In an animal study a gene-based therapy inhibiting the production of a brain protein thwarted the development of Parkinson’s disease, according to a report published online in the Journal of Clinical by researchers at the University Of Pittsburgh School Of Medicine. The findings may throw new light on how genetic and environmental factors join to cause the disease. This in turn could lead to the development of treatments that may prevent the progression, which disables and kills millions of people worldwide every year.

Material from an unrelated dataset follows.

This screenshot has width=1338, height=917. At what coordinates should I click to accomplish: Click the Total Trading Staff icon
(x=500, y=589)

Parkinson’s disease is characterized by the dysfunction of mitochondria, which make energy for cells, and the proliferation of Lewy bodies– clumps of the cellular protein α-synuclein within neurons, according to principal investigator Edward A. Burton, M.D., D.Phil. at Pitt School of Medicine. “Until now we have pursued these as separate lines of PD research,” says Dr Burton. “According to our data mitochondria and α-synuclein are prone to interacting damagingly in vulnerable cells.” Targeting α-synuclein might, therefore, be an effective treatment strategy.

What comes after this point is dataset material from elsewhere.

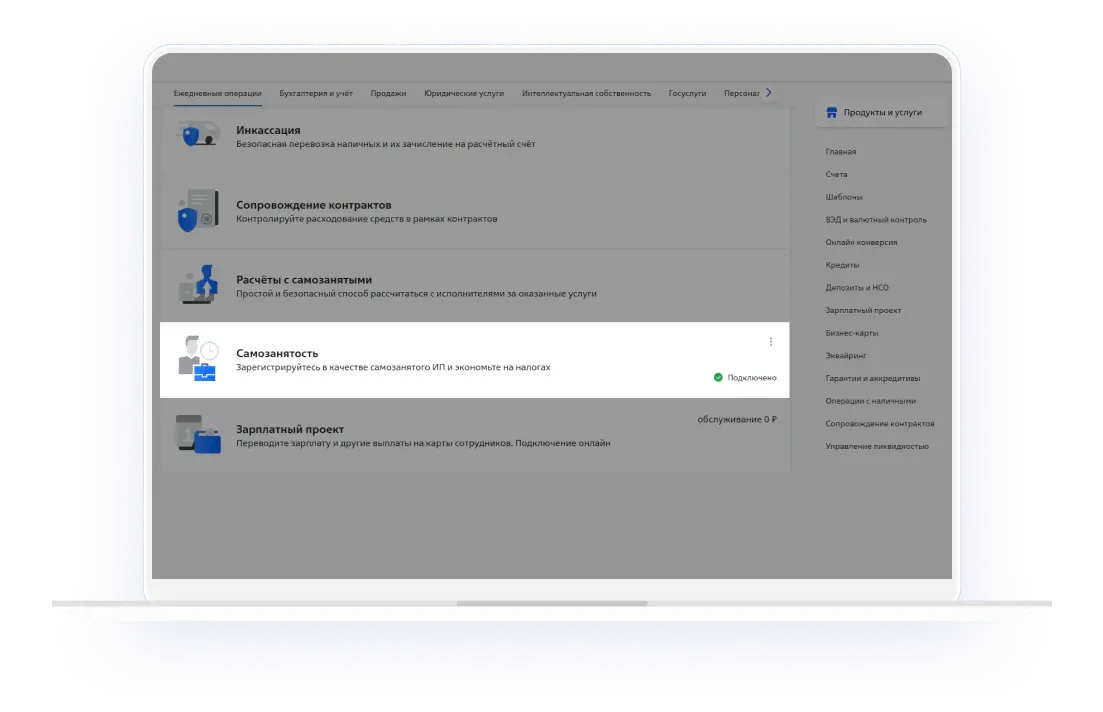Open ВЭД и валютный контроль link
This screenshot has height=712, width=1103.
pyautogui.click(x=876, y=220)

The scientists set out to see what happens if the production of α-synuclein in the brain’s substantia nigra, home to the dopamine-producing cells that disappear as Parkinson’s progresses, is knocked out. For this, they used an innocuous virus called AAV2 to carry a strand of genetic code that blocks the production of α-synuclein into the neurons of mouse models. They then exposed the animals to the pesticide rotenone, which inhibits mitochondrial function.
“Previous studies had proved that when exposed to rotenone, rats exhibit many features of Parkinson’s disease that are seen in humans like movement problems, Lewy bodies, loss of dopamine neurons and mitochondrial dysfunction,” said co-investigator J. Timothy Greenamyre. “We found that our gene therapy prevented those symptoms from appearing, which is very exciting.”
The left side of the body is controlled by the brain’s right side and vice versa. So, it is significant that the rats which received the gene therapy on the right side of their brain showed no signs of stiffness or any of the other telltale symptoms of Parkinson’s on the left sides of their bodies. However, the right sides of their body showed all the signs of the disease.
Clearly, this was because the gene therapy administered on the right side of their brains protected them from rotenone. In contrast, the untreated animals developed progressive Parkinsonism and loss of dopamine neurons. Following this finding, the researchers aim to uncover the molecular pathways that enable α-synuclein levels to influence mitochondrial function and develop drugs that can target the underlying mechanisms.